Mobbing dopo la maternità: la dura realtà

mamma al lavoro
Mamma al lavoro

Leggevo ieri sera un articolo dell’Espresso sul mobbing dopo la maternità ed è veramente una situazione allucinante. Pare che ogni anno siano circa mezzo milione le donne che subiscono una forma di mobbing dopo essere tornate al lavoro dalla maternità. E negli ultimi 5 anni i casi di mobbing dopo la maternità sono aumentati del 30%.

Donne che molto spesso vengono messe in una situazione tale da spingerle a licenziarsi (perché ovviamente un’azienda non può licenziare una donna incinta o una donna appena rientrata dalla maternità obbligatoria). Donne a cui non viene rinnovato il contratto di collaborazione, perché ufficialmente il loro ruolo non serve più (quando magari c’è già pronto qualcuno a sostituirle). Donne che rientrano al lavoro e si vedono affidare compiti inferiori a quello che è il loro livello di preparazione. Donne che si trovano a dover svolgere nuove mansioni o che si vedono sostituite da altre persone nelle mansioni che svolgevano prima della maternità. Donne che vedono distrutta qualsiasi possibilità di carriera.

E quale sarebbe il loro unico errore? Aver deciso di diventare madri e di non dedicarsi solo al lavoro!

Non tutte hanno la fortuna di lavorare in un’azienda seria, che non ti penalizza se decidi di avere dei figli. O che magari ti fa un contratto più stabile nel momento in cui annunci di aspettare un bambino.

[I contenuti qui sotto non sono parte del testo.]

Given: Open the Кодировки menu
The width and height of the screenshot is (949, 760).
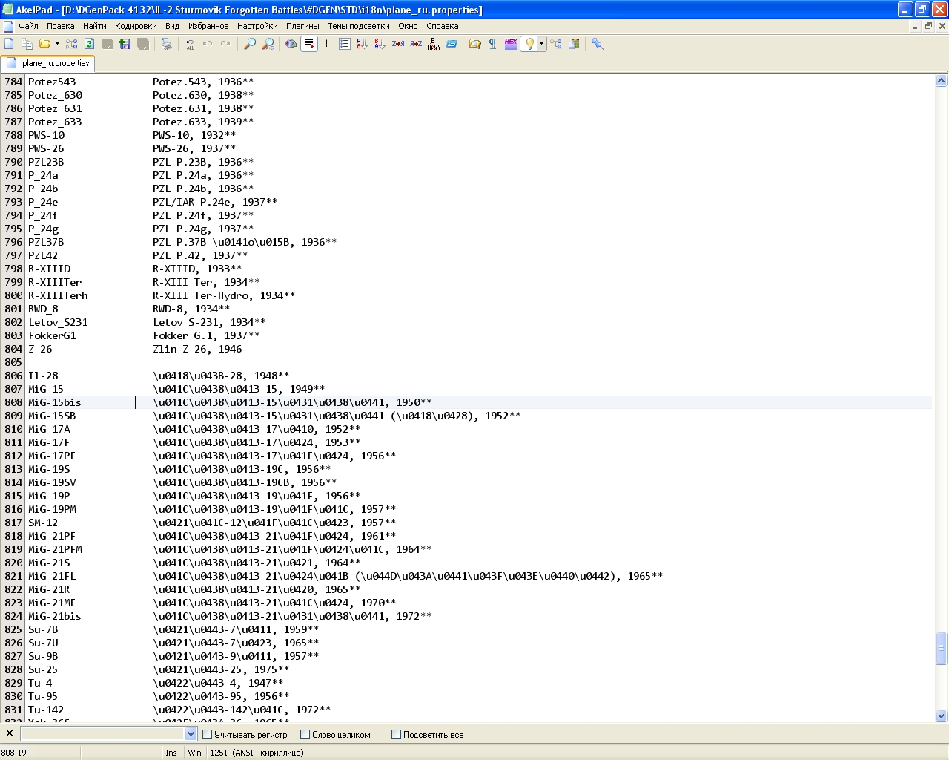Looking at the screenshot, I should (x=136, y=26).
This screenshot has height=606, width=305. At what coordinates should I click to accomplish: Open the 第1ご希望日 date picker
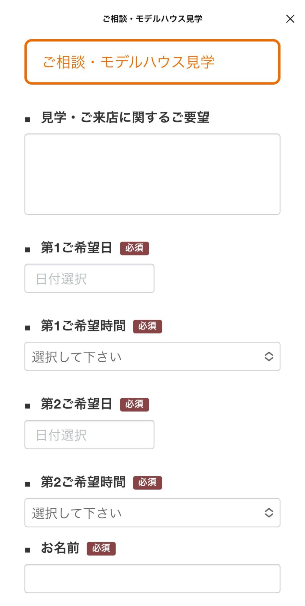pos(89,278)
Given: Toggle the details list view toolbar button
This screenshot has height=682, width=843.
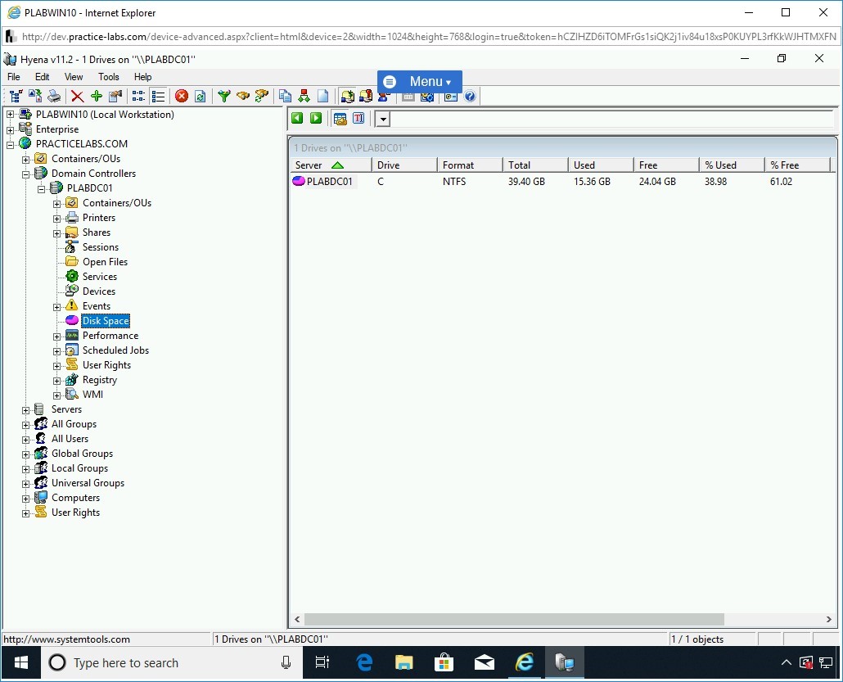Looking at the screenshot, I should point(159,97).
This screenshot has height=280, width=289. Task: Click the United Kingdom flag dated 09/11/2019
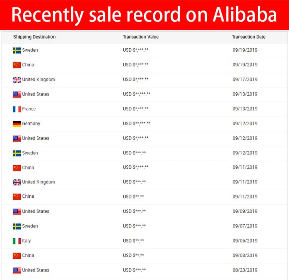[x=17, y=182]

Sono sempre di più le donne che al rientro al lavoro trovano un ambiente a loro ostile. E non tutte riescono ad imporsi e a far rispettare i propri diritti. Molto spesso, alla fine, cedono e si licenziano. Ma ci sono anche le donne che invece fanno causa all’azienda per mobbing, anche se non è sempre semplice provarlo.

A volte l’ambiente ostile inizia nel momento stesso in cui si annuncia una gravidanza. Datori di lavoro che iniziano ad ignorare le proprie dipendenti in attesa. Datori di lavoro che rispondono all’annuncio della gravidanza dicendo “Non è che ora ti metterai in maternità anticipata?“. Come se una donna si svegliasse la mattina e decidesse che vuole andare in maternità anticipata! Non è che se una ci va è perché ha una gravidanza a rischio oppure perché il lavoro che svolge è considerato pericoloso… è solo per fare un dispetto al datore di lavoro. Datori di lavoro che subito dopo il parto già chiedono quando si pensa di rientrare al lavoro.

Per non parlare poi delle libere professioniste e delle donne che non hanno un contratto ma lavorano a Partita Iva. E che se non lavorano non guadagnano. O dei datori di lavoro che fanno colloqui chiedendo se si vogliono avere bambini o che, se scoprono che una donna si è appena sposata, preferiscono escluderla a priori dalle selezioni.

Sono ancora veramente troppi i casi di donne discriminate solo perché vogliono realizzare anche il loro desiderio di maternità. E troppo poche le aziende disposte a sostenerti in questa scelta (per fortuna alcune ci sono però!).

Ma il quadro generale è comunque veramente triste. Le madri vengono considerate “meno produttive” e relegate a ruoli marginali. Ma si può?